Yes, I focused on beating previous workouts despite the change in rest time. Today's workout (all supersets with 30 seconds rest):
Front Squats (ss)
145×8; 145×8; 145×8
Wide grip seated rows (ss)
135×12; 135×12; 135×12
I focused on keeping the weight up high during the front squats and going down as low as I could. I paid extra attention to my abdominals being tight so as to take the stress off my back. I also paid attention to the pace of the exercise. The wide grip rows were different. I spent time making sure my chest was out and stomach was in. I focused on feeling the pull in my lats and traps.
Supine hip ext with curl on swiss ball (ss)
17; 17; 17
Barbell Push Press (ss)
100×10; 100×8; 100×8
The hip extensions with curl on the swiss ball are slamming my hamstrings big time. I just keep upping the reps each time I do these. It is the only way to “beat the previous workout” with this exercise. The barbell push press was a challenge. I did 10 on the first set because I forgot I was at 8 reps in today's workout and not 10. 100 pounds is the most I've ever done with this exercise. I really think I need a belt if I'm going to lifft much more weight than that on this exercise.
Static lunges (ss)
35×8; 35×8; 35×8
Upper body Russian Twist (ss)
12; 12; 12
I used to hate the lunges. Yes, today I got up to 85% of my max heart rate just doing lunges, but I can feel a difference in how well I can do the exercise now. I can get the right form and still use a fairly heavy (for me) weight of 2 35 pound dumbbells. I get to about 6 reps and really start to feel it.
Today's workout felt very excpetional. After the realization I had about craving oatmeal AFTER the workout, I tried something different prior to the workout. I took my regular serving of oatmeal and placed it into the blender. I then put 8 ounces of water into the blender and let it sit for 15 minutes. I then added my protein powder and blended it all up into a drink. I was able to drink my oatmeal before the workout, which gave me a great deal of energy during the workout. To some of you this might be obvious, but I'm still learning how all this works, so it was a great find.

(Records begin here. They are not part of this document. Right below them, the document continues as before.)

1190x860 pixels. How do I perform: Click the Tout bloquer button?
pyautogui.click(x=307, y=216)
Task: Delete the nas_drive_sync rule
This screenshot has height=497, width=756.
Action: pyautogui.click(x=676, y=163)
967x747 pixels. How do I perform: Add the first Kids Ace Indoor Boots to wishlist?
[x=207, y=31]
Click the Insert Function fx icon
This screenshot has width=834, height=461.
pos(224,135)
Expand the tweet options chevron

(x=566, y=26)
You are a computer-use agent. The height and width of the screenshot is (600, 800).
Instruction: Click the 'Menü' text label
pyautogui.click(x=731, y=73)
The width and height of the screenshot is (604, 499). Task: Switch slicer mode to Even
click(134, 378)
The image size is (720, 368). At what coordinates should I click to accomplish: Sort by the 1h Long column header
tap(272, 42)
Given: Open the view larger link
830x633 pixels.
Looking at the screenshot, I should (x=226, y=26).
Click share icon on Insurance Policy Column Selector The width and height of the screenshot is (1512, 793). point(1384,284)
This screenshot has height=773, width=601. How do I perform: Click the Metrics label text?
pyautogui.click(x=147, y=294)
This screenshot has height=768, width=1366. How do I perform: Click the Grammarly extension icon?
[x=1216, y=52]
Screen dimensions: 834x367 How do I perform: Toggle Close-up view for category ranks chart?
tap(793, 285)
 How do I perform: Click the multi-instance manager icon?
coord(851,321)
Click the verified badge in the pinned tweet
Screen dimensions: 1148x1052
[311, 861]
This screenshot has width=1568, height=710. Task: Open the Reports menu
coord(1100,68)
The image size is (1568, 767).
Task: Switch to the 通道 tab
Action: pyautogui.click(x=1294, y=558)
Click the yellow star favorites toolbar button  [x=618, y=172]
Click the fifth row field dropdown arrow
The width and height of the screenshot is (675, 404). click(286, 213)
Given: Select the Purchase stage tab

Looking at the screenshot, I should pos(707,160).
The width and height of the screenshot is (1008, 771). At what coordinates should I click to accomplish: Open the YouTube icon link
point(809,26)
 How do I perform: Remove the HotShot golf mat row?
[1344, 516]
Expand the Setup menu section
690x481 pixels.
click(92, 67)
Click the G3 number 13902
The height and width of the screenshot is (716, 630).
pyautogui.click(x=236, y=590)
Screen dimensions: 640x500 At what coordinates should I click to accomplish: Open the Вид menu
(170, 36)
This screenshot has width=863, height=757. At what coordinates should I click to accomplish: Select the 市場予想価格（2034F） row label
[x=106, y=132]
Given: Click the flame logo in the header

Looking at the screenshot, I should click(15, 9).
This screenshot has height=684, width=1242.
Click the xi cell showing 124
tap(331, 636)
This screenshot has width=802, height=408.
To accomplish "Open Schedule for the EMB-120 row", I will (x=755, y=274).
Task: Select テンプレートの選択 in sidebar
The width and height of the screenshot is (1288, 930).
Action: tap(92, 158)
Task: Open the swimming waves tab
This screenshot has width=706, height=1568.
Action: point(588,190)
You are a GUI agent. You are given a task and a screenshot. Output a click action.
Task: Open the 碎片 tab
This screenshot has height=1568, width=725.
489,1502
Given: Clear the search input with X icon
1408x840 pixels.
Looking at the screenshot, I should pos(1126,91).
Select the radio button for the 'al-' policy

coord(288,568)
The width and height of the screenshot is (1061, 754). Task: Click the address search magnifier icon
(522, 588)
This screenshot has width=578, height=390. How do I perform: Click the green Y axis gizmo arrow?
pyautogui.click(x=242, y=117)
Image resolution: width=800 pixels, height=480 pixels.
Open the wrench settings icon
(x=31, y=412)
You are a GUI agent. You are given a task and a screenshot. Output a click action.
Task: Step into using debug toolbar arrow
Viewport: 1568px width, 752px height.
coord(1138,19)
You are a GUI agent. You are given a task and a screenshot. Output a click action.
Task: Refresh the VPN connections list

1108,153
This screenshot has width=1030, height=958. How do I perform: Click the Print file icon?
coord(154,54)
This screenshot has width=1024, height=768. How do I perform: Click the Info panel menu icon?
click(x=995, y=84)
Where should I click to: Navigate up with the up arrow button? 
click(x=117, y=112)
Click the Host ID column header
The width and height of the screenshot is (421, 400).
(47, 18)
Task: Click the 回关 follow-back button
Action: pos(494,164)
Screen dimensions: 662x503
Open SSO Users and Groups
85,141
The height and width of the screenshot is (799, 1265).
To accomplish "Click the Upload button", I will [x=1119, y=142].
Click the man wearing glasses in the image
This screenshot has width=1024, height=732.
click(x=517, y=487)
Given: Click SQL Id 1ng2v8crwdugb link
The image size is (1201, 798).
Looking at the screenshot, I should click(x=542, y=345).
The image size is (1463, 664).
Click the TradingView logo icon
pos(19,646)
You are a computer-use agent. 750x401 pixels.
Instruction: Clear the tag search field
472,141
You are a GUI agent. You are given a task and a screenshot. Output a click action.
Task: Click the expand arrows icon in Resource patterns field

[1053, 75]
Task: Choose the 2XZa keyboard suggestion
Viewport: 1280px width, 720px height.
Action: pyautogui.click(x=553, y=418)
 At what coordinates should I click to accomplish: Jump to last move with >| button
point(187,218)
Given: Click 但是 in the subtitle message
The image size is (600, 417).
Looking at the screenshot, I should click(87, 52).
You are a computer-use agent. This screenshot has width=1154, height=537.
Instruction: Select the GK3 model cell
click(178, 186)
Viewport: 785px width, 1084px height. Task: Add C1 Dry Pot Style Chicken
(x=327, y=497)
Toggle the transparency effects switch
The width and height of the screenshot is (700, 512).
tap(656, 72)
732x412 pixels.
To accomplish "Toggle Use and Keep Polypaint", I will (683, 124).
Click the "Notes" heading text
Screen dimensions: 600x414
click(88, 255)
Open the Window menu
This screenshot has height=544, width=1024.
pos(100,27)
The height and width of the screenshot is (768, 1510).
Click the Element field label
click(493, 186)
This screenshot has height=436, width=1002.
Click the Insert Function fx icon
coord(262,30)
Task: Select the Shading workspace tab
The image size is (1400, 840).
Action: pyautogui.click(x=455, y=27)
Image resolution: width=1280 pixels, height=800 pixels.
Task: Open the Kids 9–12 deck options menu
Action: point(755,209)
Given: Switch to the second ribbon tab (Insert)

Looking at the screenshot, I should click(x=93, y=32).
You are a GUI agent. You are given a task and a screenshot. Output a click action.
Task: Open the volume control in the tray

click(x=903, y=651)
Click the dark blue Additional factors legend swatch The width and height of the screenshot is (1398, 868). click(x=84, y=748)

Today I brought The Stick to the gym and before my cardo session I worked my calves with it. As some of you know if you read my blog, I've had trouble with my right calf muscle ever since I tore it about 6 months ago. It just doesn't let me run because it cramps up badly. Well, I am glad to say that using The Stick I was able to run my intervals instead of walk my intervals during cardio today. I must say, I got alot more winded and felt like I was working much harder during the workout using some running during the intervals. I highly recommend The Stick.